Texto do exercício –
_ _ _ _ _ _ _

Em quem você se espelhou para entender que era menina?
Eu sempre soube que era. Quando você cresce com medo de ser morta precisa saber o motivo. Fui muito agredida na cidade em que eu morava (Marília, no interior de São Paulo) quando era criança e adolescente. E a Madonna foi uma grande referência para mim, apesar de ser cisgênero.
As agressões faziam você paralisar?
Não. Eu sempre enfrentei. Na aula de Educação Física, por exemplo, os professores separavam os alunos: as meninas faziam balé e os meninos, algum esporte com bola. Eu fugia para o balé; Deus me livre de ficar com aquele monte de homem. Só que a escola não permitia. Então, um dia, a professora de dança foi até a minha casa pedir ao meu pai autorização para que eu frequentasse suas aulas. Ele não deixou, mas eu continuei fugindo. Sorte que a professora era maravilhosa e me deixava fazer a aula escondida. Eu levava uma muda de roupa na bolsa para a escola. Quando entrava, ia até o banheiro e me trocava: colocava uma blusinha e uma saia minúscula. Rezava e saía.
Sua mãe é psiquiatra. Em que medida ela ajudou quando você decidiu começar a transição?
Havia pouca informação na área dela na época, 13 anos atrás, mas ela começou a estudar para entender. Minha mãe nunca me desamparou. Comecei a transição me automedicando com injeções de anticoncepcional. Quando ela descobriu, não ficou brava; pegou na minha mão e me levou a um endocrinologista, que passou um tratamento hormonal saudável. Ela me acompanhava em todas as consultas, assim como na terapia. Sem ela eu não estaria viva hoje.
Você tem um namorado e já foi casada duas vezes. Quais situações difíceis teve de enfrentar durante os relacionamentos?
Nunca me senti bem me relacionando com alguém. Normalmente, era escondido, não existia isso de assumir um namoro comigo. Eu sofria muito porque me apaixonava e tinha que esconder. Já fui muito usada, já fui abusada sexualmente, mas prefiro não falar sobre isso. Tive dois relacionamentos públicos, ambos bem complexos. Com meu namorado atual, finalmente, tenho um relacionamento comum. Estou vivendo um começo de namoro que é uma delícia.

_ _ _ _ _ _ _

Entradas de dados –
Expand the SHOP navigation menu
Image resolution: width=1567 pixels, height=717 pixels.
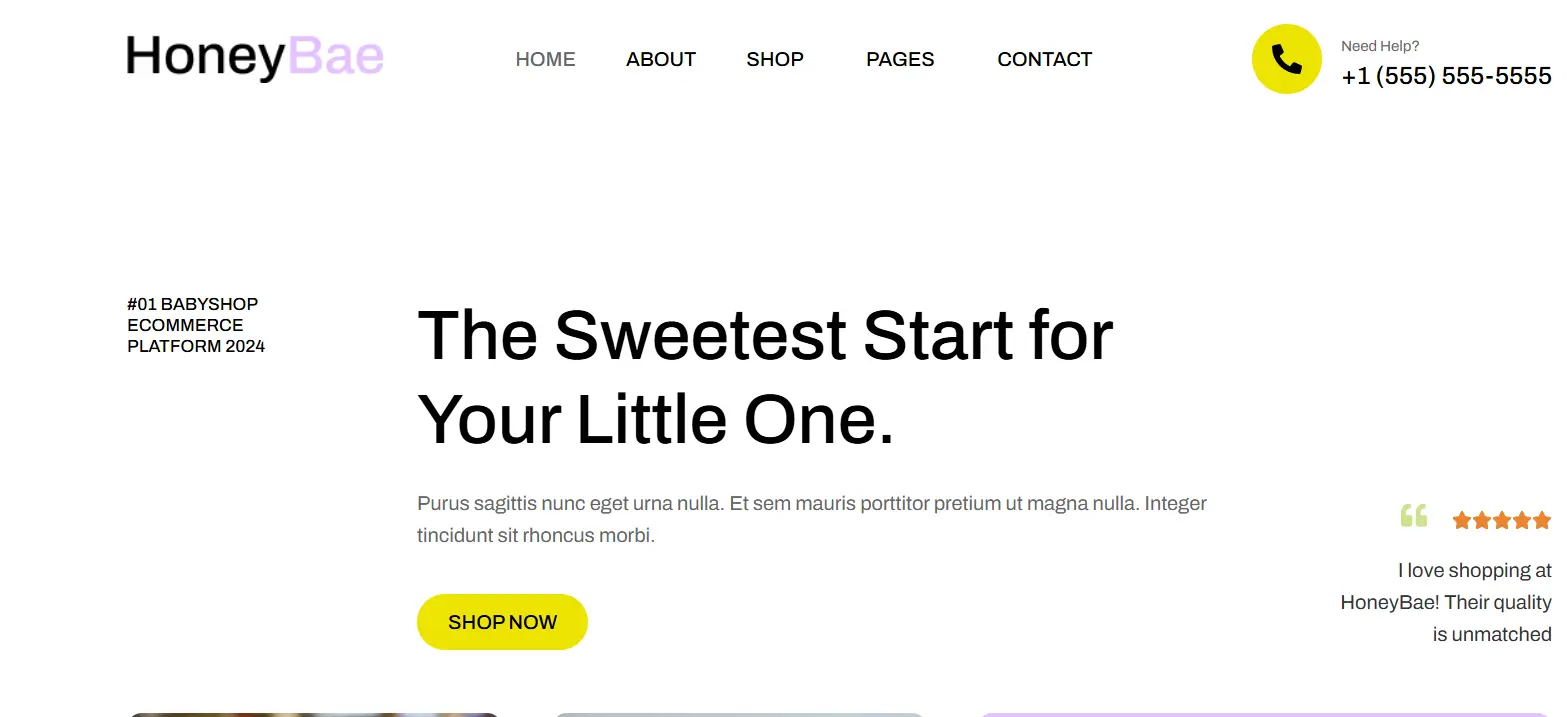coord(775,59)
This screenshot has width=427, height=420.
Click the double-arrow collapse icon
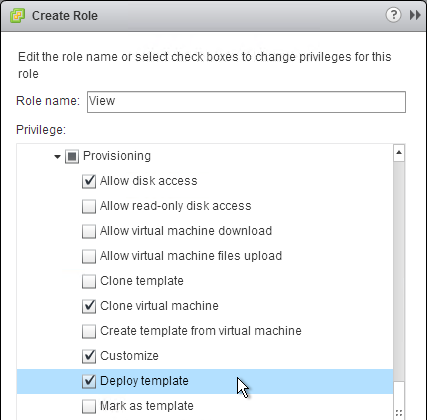415,15
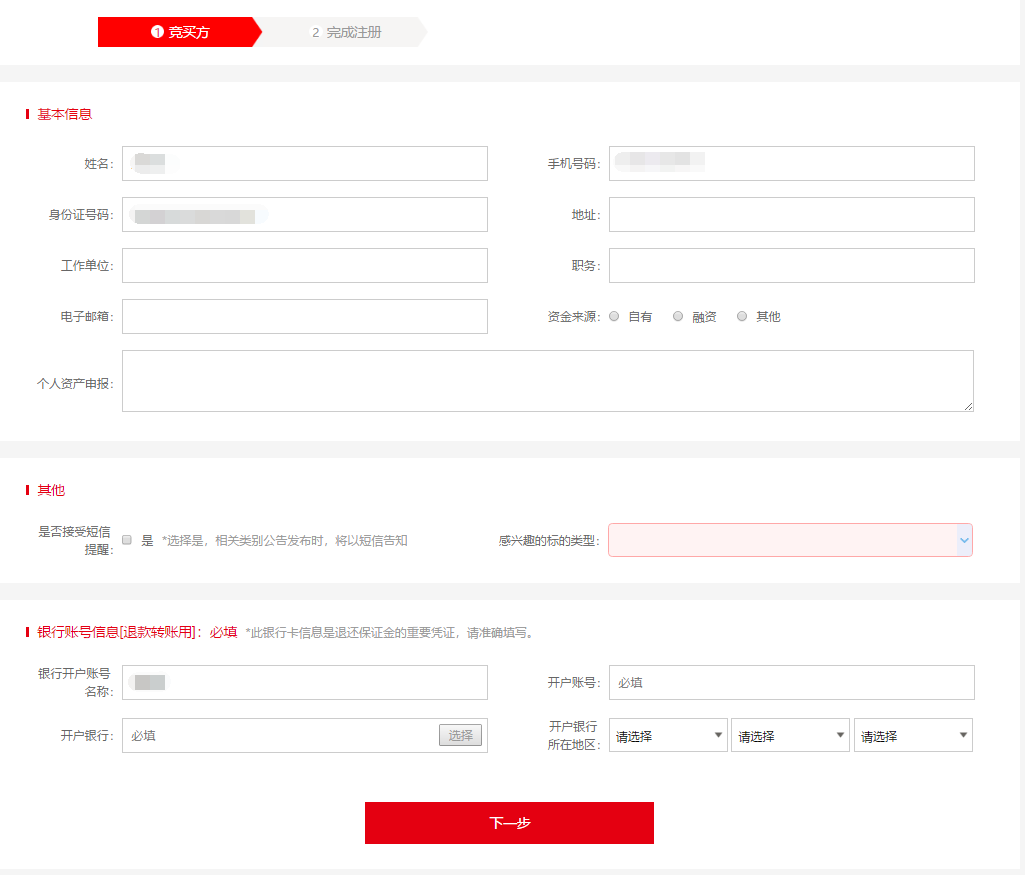Expand the third 开户银行所在地区 dropdown
Viewport: 1025px width, 875px height.
click(x=913, y=736)
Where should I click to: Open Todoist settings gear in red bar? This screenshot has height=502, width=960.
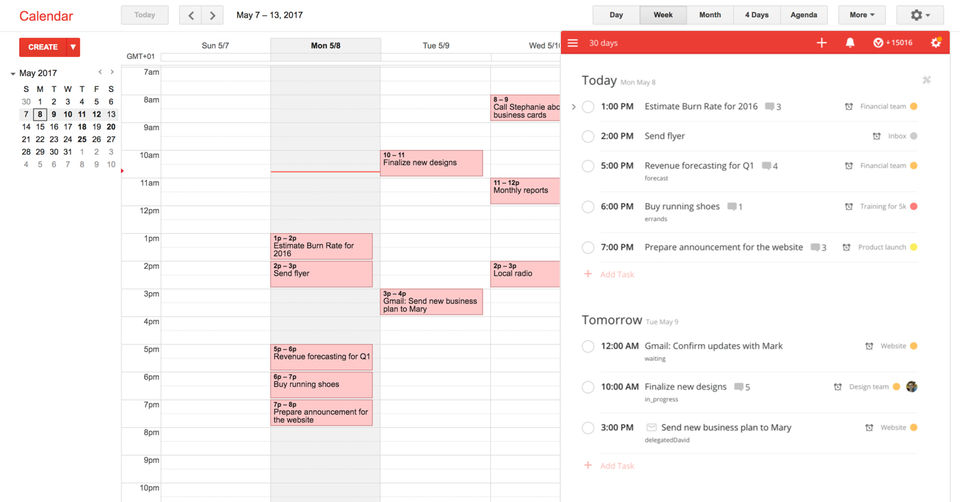point(936,43)
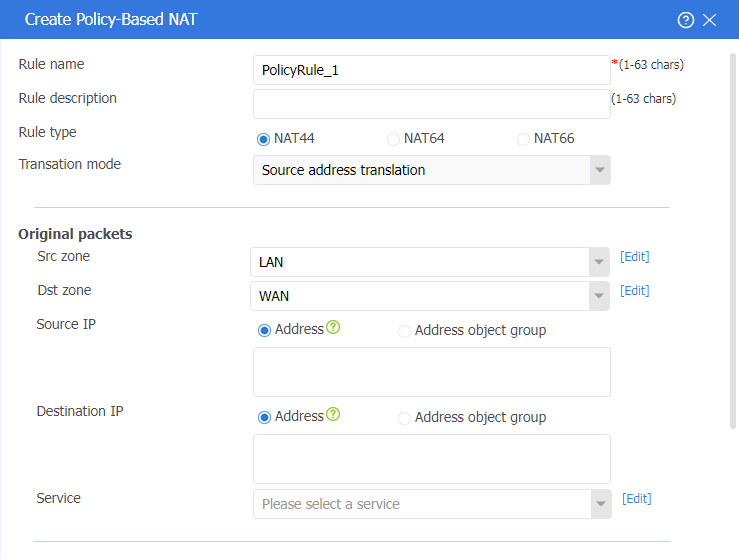Screen dimensions: 739x559
Task: Expand the Transation mode dropdown
Action: (432, 170)
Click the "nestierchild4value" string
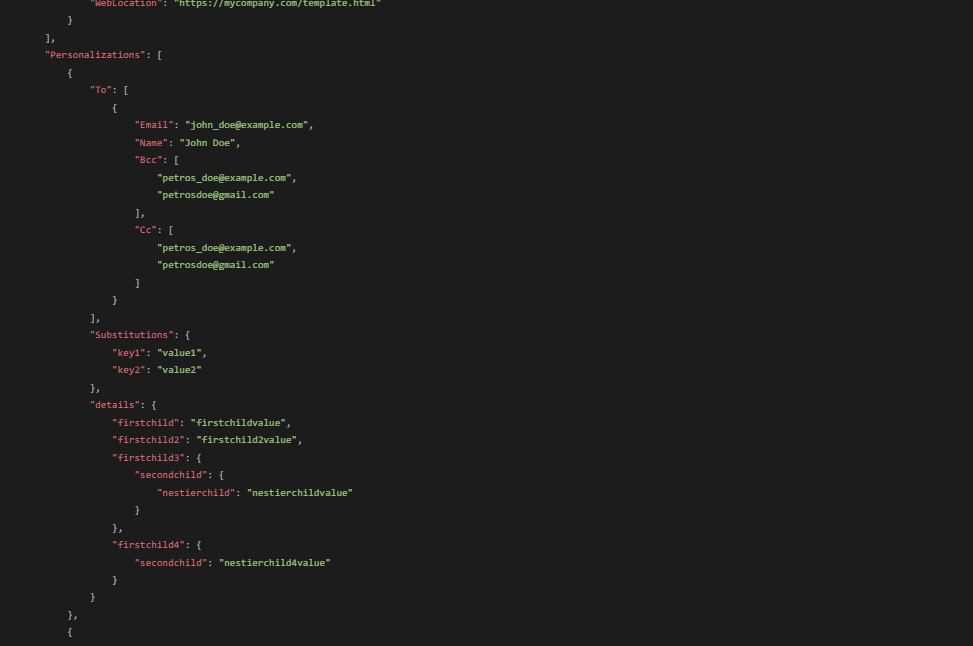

_ _ _ _ _ _ _

Perguntas a responder –
- A) Resuma a entrevista em duas frases.
- B) Devolva, sem nenhuma alteração, o trecho da entrevista que vai de "As agressões faziam" até "começar a transição?", inclusive.

Respostas por tarefa –
- A) A entrevistada conta que sempre soube que era menina, que foi muito agredida na infância e na adolescência em Marília e que, em vez de se paralisar, enfrentava a situação e fugia para as aulas de balé na escola. Ela relata também o apoio da mãe psiquiatra durante a transição e as dificuldades que viveu nos relacionamentos, até chegar a um namoro comum com o namorado atual.

- B)
As agressões faziam você paralisar?
Não. Eu sempre enfrentei. Na aula de Educação Física, por exemplo, os professores separavam os alunos: as meninas faziam balé e os meninos, algum esporte com bola. Eu fugia para o balé; Deus me livre de ficar com aquele monte de homem. Só que a escola não permitia. Então, um dia, a professora de dança foi até a minha casa pedir ao meu pai autorização para que eu frequentasse suas aulas. Ele não deixou, mas eu continuei fugindo. Sorte que a professora era maravilhosa e me deixava fazer a aula escondida. Eu levava uma muda de roupa na bolsa para a escola. Quando entrava, ia até o banheiro e me trocava: colocava uma blusinha e uma saia minúscula. Rezava e saía.
Sua mãe é psiquiatra. Em que medida ela ajudou quando você decidiu começar a transição?